About this exercise:
Locate the lines of the listing below that hold "Close", then copy each of them.

[Opening Records shown section]

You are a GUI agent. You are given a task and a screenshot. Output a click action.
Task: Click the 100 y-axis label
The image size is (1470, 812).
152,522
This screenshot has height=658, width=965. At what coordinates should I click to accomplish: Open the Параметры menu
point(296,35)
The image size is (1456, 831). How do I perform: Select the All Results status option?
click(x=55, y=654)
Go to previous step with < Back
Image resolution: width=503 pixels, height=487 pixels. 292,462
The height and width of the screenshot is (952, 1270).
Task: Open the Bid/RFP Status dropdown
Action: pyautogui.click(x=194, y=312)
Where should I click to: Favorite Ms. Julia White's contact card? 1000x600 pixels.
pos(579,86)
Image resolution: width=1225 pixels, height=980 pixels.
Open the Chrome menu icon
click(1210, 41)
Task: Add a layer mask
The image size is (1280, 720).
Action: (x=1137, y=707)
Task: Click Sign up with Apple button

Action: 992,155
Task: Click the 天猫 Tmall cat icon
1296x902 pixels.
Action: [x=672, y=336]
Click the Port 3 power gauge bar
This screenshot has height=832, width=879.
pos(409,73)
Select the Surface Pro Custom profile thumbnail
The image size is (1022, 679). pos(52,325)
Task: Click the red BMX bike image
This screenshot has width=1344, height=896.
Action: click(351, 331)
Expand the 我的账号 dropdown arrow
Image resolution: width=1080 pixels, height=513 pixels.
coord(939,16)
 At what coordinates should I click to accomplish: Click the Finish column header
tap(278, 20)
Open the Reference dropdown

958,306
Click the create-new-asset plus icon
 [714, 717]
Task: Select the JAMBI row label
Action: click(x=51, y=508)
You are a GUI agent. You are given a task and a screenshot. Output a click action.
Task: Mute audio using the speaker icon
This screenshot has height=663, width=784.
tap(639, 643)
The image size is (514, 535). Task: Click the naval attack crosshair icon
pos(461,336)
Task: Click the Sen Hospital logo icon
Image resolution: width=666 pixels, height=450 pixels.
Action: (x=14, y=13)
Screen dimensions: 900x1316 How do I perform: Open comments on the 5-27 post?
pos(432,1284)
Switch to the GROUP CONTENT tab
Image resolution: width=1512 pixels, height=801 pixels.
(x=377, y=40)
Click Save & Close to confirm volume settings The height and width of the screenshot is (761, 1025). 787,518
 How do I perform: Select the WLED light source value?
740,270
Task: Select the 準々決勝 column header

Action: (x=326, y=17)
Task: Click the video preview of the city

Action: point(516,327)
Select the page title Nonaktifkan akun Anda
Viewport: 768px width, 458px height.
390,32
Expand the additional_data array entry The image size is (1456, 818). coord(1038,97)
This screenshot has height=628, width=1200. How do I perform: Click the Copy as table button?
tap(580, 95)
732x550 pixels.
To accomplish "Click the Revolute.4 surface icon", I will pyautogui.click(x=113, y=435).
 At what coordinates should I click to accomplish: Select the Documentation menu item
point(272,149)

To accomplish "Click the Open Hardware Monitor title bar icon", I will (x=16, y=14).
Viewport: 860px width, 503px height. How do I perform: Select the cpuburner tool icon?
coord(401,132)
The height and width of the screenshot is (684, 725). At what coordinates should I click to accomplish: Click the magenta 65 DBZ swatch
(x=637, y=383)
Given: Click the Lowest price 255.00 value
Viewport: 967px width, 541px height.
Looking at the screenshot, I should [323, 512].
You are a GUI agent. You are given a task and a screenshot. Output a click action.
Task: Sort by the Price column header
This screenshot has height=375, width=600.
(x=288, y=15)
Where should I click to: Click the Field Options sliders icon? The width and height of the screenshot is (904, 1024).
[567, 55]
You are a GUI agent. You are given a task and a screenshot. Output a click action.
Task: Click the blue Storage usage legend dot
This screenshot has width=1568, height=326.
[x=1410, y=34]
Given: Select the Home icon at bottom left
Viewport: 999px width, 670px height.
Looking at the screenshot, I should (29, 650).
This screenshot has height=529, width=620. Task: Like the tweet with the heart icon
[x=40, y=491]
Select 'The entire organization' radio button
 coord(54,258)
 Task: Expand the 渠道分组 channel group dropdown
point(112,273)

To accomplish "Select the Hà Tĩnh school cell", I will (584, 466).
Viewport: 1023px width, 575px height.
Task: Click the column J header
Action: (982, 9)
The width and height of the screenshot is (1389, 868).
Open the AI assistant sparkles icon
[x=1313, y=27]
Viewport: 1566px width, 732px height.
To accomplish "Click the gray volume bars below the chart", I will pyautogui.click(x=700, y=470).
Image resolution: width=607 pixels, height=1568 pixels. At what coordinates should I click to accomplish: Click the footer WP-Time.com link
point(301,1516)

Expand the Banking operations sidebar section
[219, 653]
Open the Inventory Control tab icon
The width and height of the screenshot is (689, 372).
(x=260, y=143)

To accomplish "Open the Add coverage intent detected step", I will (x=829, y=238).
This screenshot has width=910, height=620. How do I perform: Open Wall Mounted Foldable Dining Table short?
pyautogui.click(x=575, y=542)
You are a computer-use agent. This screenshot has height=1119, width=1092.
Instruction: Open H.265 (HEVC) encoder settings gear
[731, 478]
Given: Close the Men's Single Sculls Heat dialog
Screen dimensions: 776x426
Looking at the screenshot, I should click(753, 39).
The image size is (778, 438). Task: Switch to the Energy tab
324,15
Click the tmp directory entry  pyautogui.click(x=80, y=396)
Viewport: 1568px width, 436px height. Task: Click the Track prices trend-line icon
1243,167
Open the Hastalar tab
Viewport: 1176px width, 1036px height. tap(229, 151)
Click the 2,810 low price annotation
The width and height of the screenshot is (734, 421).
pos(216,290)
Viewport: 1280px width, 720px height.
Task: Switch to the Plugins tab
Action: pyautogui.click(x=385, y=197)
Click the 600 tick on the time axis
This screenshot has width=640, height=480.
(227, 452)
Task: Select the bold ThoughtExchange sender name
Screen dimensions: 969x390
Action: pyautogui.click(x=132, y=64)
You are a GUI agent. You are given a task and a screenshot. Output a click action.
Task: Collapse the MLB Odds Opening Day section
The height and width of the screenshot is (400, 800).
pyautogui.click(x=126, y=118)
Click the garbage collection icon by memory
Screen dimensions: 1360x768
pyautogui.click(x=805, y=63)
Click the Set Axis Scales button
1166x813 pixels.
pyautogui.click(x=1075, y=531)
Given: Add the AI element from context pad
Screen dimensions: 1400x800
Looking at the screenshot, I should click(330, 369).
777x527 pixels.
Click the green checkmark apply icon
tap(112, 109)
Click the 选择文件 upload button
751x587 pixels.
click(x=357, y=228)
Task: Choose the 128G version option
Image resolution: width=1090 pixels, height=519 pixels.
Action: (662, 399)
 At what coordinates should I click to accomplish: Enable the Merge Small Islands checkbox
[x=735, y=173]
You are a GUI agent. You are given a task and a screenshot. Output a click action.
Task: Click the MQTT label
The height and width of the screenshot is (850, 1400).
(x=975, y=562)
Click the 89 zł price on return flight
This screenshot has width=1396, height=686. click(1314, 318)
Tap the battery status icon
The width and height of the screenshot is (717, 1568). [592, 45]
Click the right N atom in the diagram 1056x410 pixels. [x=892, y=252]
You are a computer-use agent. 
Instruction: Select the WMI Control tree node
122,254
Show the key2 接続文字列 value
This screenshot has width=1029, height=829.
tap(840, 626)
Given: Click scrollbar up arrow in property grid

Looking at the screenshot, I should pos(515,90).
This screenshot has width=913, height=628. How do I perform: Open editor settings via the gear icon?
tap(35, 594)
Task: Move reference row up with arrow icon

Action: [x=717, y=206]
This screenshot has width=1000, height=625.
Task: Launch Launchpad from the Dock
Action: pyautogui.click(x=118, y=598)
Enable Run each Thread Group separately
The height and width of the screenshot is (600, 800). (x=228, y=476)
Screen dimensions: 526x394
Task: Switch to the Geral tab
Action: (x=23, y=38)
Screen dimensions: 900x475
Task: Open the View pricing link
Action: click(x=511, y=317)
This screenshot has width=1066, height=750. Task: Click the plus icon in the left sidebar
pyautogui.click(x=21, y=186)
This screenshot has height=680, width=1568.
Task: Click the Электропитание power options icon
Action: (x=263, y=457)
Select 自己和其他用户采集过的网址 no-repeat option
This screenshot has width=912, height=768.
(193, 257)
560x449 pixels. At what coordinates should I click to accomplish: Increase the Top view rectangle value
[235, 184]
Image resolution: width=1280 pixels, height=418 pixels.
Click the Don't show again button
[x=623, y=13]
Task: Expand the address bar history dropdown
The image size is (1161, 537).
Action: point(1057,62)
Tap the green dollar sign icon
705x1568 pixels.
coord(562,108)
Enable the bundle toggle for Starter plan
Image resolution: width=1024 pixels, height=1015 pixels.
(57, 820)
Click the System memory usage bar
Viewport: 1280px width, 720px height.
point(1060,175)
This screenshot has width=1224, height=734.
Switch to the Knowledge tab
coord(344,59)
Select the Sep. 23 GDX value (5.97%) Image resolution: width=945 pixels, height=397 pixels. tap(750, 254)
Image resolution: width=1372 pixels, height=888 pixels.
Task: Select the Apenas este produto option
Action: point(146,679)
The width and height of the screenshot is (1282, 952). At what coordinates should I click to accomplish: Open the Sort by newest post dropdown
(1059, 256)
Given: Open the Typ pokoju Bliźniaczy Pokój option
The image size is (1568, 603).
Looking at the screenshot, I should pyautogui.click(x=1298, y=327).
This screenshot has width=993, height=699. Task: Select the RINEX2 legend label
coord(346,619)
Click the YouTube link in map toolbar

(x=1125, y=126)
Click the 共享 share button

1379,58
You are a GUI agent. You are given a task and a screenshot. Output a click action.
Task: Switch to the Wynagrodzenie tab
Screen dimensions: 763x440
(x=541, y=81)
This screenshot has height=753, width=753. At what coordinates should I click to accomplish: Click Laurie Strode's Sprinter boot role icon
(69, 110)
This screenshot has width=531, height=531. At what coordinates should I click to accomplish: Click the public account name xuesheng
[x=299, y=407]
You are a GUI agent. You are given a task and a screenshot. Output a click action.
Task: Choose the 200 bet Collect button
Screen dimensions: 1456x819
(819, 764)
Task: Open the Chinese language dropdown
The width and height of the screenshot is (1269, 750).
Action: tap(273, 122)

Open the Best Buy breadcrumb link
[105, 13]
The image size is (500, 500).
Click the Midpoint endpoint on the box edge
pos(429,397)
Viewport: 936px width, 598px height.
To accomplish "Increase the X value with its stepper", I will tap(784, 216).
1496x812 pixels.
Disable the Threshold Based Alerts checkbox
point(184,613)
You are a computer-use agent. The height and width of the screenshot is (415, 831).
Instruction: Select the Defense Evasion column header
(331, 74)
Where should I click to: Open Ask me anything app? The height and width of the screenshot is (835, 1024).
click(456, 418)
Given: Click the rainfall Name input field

[Closing Records shown section]

Written answer:
Click Save & Close to confirm volume settings The height and width of the screenshot is (761, 1025). 787,518
Given: Close the Men's Single Sculls Heat dialog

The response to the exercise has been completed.